I never released any of them and none are useful for anything any longer. None probably reached more than 75% completeness. But by trying to build games on them I saw with such clarity things that worked and didn't, and I got deep practicing in thinking about more 'general' forms/concepts/structures. I wrote a framework for writing 3D model loaders after, and the lessons carried over. I was utterly lost when starting the first game engine; with the model loading framework I had to think deeply, but I new where I was going.

Here's something to consider. If you try to just start writing 'a game engine,' (or whatever engine/framework) that could mean about anything (from 1 day of work, to 20 years of work).
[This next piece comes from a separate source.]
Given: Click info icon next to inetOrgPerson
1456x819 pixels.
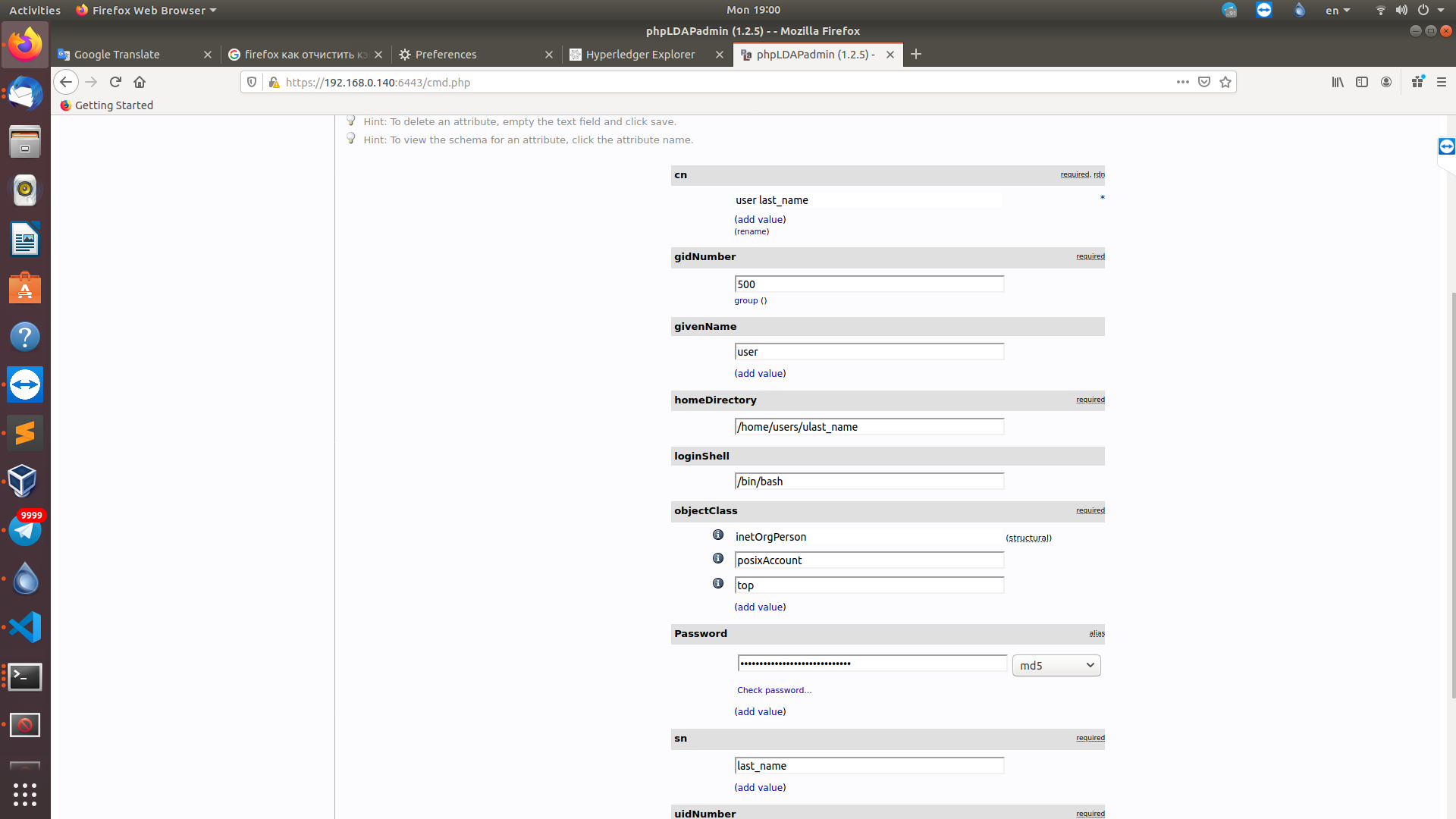Looking at the screenshot, I should tap(717, 535).
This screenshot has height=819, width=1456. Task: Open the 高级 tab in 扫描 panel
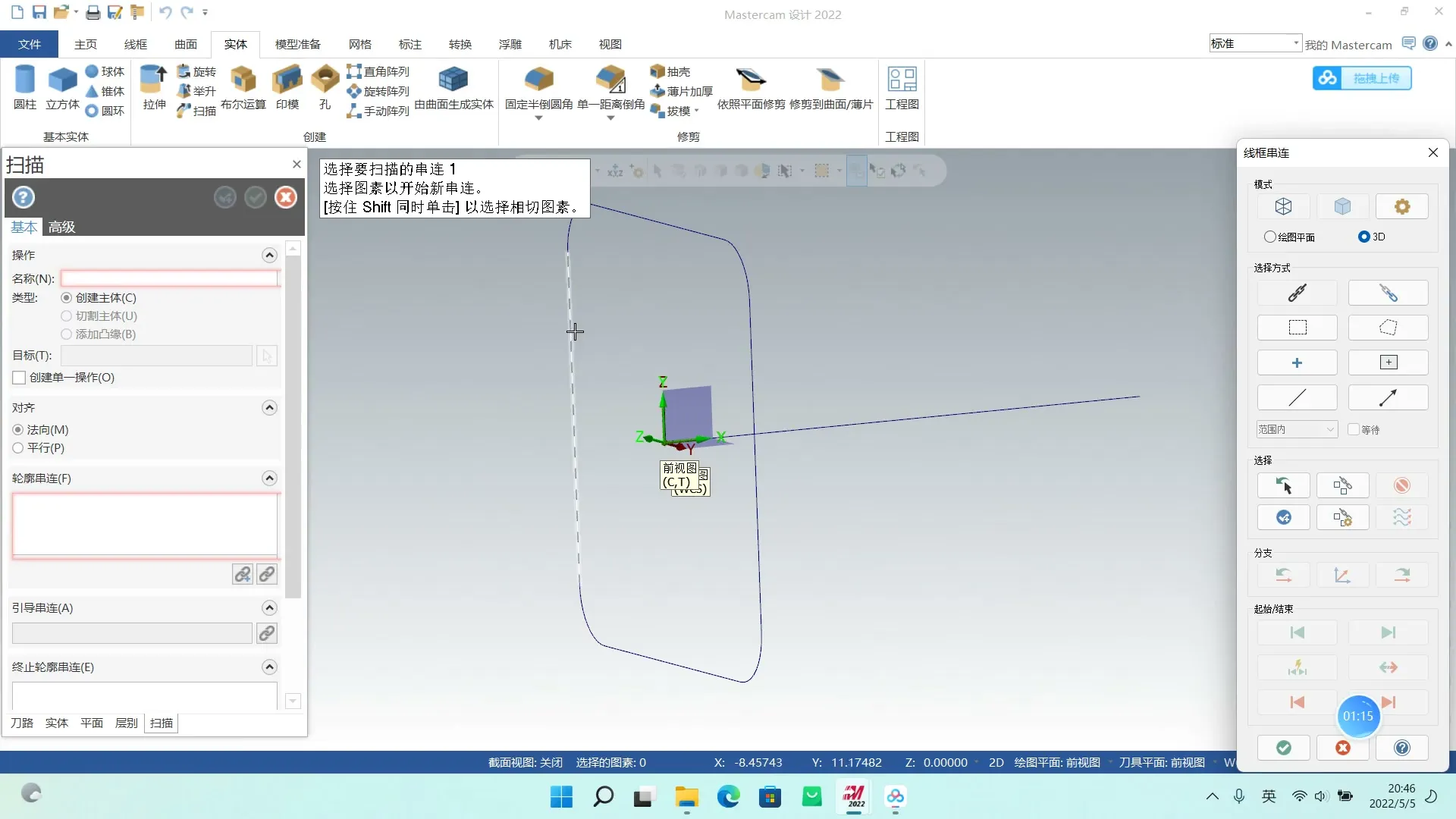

But, if you consider some concrete ideas for particular games you'd like to make, think about what they have in common, and then try writing a piece of software that takes care of the common parts, you'll have constrained the problem to something workable with definite goals, and a way of testing your success after.

This is at the heart of any sort of 'abstraction' you develop: you want to code several things which have a bunch of overlapping aspects, so you write something that captures the common parts, and then arrive at the several things you actually need by instantiating your abstraction with different parameters (I mean that in a very general sense, not with specific reference to OOP, though it provides means of instantiating abstractions with various parameters too, of course).

I'd say being able to do the above effectively is the cornerstone of being able to do architecture well. A bunch of other stuff comes after, like knowing when to not create abstractions, and all sorts of knowledge about doing things well for systems in particular domains (e.g. architecture for an interactive 3d simulation vs. web apps have very different patterns that have surfaced as effective).